`Outstanding' Educator Offers Scholarly Advice

0 Comments | Insight on the News, August 30, 1999 | by Stephen Goode

Intellectual historian Wilfred M. McClay, currently on his way to the University of Tennessee at Chattanooga, looks at higher education today and at the American tradition of federalism.

Anyone who came across Wilfred M. McClay's essay, "The Soul of Man Under Federalism," in the June/July 1996 issue of First Things or his recent "Is America An Experiment" in Vital Remnants: America's Founding and the Western Tradition thoughtful, conservative scholar this man is. McClay's The Masterless: Self and Society in Modern America won the coveted 1995 Merle Curti Award of the Organization of American Historians for the best book in American intellectual history that year He was listed as one of America's outstanding educators in the Templeton Honor Rolls for 1997-98 and is among the speakers offered to college campuses by the Intercollegiate Studies Institute.

McClay is at work on a book about Harvard sociologist David Riesman, coauthor of the seminal study The Lonely Crowd: A Study in the Changing American Character (1950), and works on higher education, Insight spoke with McClay just before he assumed an endowed chair in humanities at the University of Tennessee at Chattanooga.

Insight: We hear a lot about a core curriculum as an answer to the academic woes of higher education.

Wilfred M. McClay: I have to say I'm suspicious of a lot of institutions when it comes to the subject of the core curriculum.

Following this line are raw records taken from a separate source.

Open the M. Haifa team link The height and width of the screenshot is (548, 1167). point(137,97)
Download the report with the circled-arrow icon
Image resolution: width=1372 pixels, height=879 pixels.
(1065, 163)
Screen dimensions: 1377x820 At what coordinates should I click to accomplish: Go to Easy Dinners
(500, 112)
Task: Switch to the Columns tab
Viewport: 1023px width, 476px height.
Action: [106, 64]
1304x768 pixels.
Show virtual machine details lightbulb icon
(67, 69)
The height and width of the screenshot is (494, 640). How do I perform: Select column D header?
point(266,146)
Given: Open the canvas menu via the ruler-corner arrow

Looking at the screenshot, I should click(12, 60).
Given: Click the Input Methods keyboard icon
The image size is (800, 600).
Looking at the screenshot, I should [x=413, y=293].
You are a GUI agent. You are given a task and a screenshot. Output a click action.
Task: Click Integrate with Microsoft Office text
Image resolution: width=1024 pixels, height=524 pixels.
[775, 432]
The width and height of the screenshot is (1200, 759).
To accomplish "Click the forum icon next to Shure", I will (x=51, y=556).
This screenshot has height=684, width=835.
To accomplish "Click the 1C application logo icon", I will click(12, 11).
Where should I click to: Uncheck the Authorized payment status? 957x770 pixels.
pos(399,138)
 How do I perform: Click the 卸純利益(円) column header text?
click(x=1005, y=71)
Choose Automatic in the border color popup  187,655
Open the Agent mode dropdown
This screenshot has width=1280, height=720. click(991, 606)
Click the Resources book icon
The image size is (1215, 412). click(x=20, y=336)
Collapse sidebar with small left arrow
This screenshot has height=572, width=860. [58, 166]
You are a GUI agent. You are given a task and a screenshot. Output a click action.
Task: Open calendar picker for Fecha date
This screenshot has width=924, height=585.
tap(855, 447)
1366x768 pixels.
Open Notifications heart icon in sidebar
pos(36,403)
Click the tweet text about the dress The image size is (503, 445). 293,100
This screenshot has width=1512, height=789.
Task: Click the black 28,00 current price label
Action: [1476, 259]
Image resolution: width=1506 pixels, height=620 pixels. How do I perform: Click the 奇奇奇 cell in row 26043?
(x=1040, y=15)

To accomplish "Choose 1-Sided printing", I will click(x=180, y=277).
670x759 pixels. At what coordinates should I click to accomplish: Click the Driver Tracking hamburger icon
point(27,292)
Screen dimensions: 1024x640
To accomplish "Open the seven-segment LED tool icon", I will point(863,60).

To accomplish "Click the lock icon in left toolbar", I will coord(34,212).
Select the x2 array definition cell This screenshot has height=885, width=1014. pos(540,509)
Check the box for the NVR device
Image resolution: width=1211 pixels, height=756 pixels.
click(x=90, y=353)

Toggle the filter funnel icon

I'm in favor of it in theory and against it in practice, because it's all in the doing. You can have a Great Books program that's terrible. The cafeteria arrangement for a bright kid who has some guidance in selecting the right courses may be a better option than a liberal-arts college experience in which the curriculum is "integrated" but in a way with which I would not be comfortable.

Insight: What do you mean?

WMM: It's what you see in a whole lot of places now: a movement away from the traditional disciplines and traditional-content areas toward a situation where the readings do not add up to anything. They're a mishmash of undigested and unrelated things, unfocused, with no avowed perspective. When I hear of such a curriculum, I'm on my guard. What's coming here? What's next?

Insight: What might be a change for the better for our colleges and universities?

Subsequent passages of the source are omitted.